During the 1982 NFL strike, Floyd worked out at EKU; when he returned to New York, he worked in construction, installing windows in skyscrapers. Floyd appeared in ten games for the 1982 New York Jets, including three playoff games, as the Jets finished the shortened regular season (Note: As a result of the strike, the season schedule was reduced from 16 games to 9 and the playoffs expanded the then-standard 10 to 16 teams (eight from each conference) for this one season only.) with a 6–3 record and lost in the AFC Championship Game to the Miami Dolphins 14–0. According to Pete Reinwald of the Tribune, Floyd saw limited action over the season on special teams and as a backup safety.

Prior to the 1983 season, Floyd tried out for punt returner along with Kirk Springs and Davlin Mullen. During the preseason, Floyd moved from safety to cornerback, and averaged 15.2 yards per return as a punt returner and 30.2 yards per return as a kickoff returner, with one interception. In a preseason game against the New Orleans Saints, Floyd suffered a sprained knee on a kickoff return he fumbled. The Jets placed Floyd on their injured reserve list (IRL), and Floyd missed the entire 1983 season.

Floyd was placed on the IRL again before the 1984 season with a hyperextended knee that bothered him intermittently throughout the preseason. He was activated from the IRL in late October and became a starter in early November for injured right cornerback Russell Carter. Paul Needell of the New York Daily News described Floyd as the fifth-best corner on the Jets by the time he was a starter, and Rowe described Floyd and Mullen as the Achilles' heel of the Jets defense on November 19.

Over the course of the 1984 season, Floyd started two games for the Jets and appeared in eight as the team finished with a 7–9 record and missed the playoffs. In the 1985 preseason, Floyd re-injured his knee and was placed on the IRL. The Jets waived Floyd in October 1985 (an NFL process in which a team releases a player and makes him available to all other NFL teams), after which he retired. When he played in the NFL, Floyd stood at 5 ft 11 in and weighed 190 lb.

==Personal life==
As a junior in high school, Floyd wanted to join the United States Army. By his senior year in college, he wanted to play professionally for a team in Texas. He majored in physical education at EKU, a subject he wanted to teach before being drafted. Before reporting to training camp for New York, Floyd worked as a student teacher at Tates Creek Junior High School in Lexington, Kentucky. After his NFL career, Floyd was employed as an assistant coach at Bellevue High School in Kentucky. He taught physical education for eighteen years at Bellevue and Boone County High Schools.
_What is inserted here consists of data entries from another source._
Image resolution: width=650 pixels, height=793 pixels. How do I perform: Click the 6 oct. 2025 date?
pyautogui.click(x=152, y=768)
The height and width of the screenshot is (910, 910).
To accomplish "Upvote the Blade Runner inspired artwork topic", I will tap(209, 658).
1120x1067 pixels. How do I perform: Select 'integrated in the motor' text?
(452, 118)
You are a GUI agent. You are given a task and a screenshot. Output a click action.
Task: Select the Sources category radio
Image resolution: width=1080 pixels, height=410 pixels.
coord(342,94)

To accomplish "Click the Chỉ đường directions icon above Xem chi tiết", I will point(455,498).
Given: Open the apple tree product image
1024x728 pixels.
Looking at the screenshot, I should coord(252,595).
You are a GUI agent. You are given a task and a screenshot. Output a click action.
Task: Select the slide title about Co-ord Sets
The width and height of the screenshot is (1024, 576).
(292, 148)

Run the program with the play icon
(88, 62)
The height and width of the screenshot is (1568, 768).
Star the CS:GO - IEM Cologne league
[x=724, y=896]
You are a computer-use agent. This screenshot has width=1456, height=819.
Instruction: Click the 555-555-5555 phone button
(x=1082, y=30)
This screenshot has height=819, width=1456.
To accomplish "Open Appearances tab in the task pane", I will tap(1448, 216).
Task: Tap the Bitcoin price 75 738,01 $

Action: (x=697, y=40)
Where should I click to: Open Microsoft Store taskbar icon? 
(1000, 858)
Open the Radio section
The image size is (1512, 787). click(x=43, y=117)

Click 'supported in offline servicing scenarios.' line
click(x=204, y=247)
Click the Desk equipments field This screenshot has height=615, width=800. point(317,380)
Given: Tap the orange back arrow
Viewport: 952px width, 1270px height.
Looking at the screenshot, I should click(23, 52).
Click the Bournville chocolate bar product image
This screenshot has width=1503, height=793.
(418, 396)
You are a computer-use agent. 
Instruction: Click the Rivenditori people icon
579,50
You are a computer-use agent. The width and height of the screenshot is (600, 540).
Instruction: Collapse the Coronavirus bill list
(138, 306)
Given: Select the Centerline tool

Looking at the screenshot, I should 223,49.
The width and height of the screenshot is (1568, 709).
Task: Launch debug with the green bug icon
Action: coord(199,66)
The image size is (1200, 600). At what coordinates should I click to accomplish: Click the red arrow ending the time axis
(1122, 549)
As of 2023, he is a defensive backs coach for Conner High School in Kentucky and works as an assistant principal at Boone County High School. Floyd has a master's degree from Northern Kentucky University.

Floyd has two sisters and a brother; he married Cheryl Johnson in March 1983. Floyd's two sons played college football, one for the Louisville Cardinals and another for Louisville and the Chattanooga Mocs.

After the murder of George Floyd, an unrelated Black American man, in Minneapolis in May 2020, a photograph of the football player was erroneously included in a montage at the funeral. The montage was broadcast on various news networks.